THE TASK
Give back exactly the lines of the entries below from the line with "Task: Switch to the 生成文件 tab" to the line with "Click the 2:01.08", inclusive, and only those.
○ ○ ○ ○ ○ ○ ○
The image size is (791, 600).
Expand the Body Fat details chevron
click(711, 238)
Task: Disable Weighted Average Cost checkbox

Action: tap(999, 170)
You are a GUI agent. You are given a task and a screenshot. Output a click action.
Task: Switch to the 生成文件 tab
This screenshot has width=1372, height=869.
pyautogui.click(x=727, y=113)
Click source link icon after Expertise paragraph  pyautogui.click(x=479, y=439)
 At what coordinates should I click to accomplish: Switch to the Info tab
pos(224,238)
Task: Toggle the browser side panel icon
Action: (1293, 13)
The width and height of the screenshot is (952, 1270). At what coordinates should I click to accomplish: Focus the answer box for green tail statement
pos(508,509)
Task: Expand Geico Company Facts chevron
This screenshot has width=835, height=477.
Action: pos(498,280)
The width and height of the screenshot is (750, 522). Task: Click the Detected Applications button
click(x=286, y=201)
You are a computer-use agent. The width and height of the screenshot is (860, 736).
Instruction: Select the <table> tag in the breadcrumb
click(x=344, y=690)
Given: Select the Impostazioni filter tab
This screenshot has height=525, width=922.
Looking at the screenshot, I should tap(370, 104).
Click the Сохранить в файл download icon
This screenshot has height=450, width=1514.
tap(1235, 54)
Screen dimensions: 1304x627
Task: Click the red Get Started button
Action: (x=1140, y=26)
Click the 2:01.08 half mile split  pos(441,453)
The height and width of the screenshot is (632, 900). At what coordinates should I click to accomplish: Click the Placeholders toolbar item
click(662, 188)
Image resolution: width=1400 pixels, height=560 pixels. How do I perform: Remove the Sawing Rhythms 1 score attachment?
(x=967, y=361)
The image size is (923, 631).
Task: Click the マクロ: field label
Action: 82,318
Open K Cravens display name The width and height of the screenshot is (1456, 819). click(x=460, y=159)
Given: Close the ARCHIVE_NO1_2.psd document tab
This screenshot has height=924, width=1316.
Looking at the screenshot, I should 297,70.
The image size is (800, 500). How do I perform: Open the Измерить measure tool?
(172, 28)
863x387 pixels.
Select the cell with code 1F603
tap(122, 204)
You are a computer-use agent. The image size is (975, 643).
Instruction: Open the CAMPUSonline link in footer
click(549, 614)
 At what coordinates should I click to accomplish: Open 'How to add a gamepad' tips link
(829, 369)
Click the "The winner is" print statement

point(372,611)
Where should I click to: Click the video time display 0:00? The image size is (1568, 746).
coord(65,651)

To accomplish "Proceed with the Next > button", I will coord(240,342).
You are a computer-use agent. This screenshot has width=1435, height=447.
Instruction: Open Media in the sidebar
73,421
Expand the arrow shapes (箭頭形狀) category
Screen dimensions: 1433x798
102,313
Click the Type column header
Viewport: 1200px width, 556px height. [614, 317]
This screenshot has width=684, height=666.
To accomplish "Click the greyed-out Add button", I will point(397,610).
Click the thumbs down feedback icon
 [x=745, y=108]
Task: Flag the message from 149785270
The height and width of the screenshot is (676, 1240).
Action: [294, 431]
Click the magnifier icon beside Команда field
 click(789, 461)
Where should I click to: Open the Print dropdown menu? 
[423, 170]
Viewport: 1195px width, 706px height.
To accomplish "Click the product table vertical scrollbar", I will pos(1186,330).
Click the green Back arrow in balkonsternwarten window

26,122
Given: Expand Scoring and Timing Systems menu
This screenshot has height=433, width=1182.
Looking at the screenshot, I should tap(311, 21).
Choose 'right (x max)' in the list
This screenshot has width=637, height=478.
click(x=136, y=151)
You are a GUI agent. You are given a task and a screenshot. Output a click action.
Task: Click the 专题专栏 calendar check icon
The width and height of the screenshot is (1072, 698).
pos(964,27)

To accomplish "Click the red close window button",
○ ○ ○ ○ ○ ○ ○
RESULT
Task: Switch to the 生成文件 tab
This screenshot has width=1372, height=869.
pyautogui.click(x=727, y=113)
Click source link icon after Expertise paragraph  pyautogui.click(x=479, y=439)
 At what coordinates should I click to accomplish: Switch to the Info tab
pos(224,238)
Task: Toggle the browser side panel icon
Action: (1293, 13)
The width and height of the screenshot is (952, 1270). At what coordinates should I click to accomplish: Focus the answer box for green tail statement
pos(508,509)
Task: Expand Geico Company Facts chevron
This screenshot has width=835, height=477.
Action: pos(498,280)
The width and height of the screenshot is (750, 522). Task: Click the Detected Applications button
click(x=286, y=201)
You are a computer-use agent. The width and height of the screenshot is (860, 736).
Instruction: Select the <table> tag in the breadcrumb
click(x=344, y=690)
Given: Select the Impostazioni filter tab
This screenshot has height=525, width=922.
Looking at the screenshot, I should tap(370, 104).
Click the Сохранить в файл download icon
This screenshot has height=450, width=1514.
tap(1235, 54)
Screen dimensions: 1304x627
Task: Click the red Get Started button
Action: (x=1140, y=26)
Click the 2:01.08 half mile split  pos(441,453)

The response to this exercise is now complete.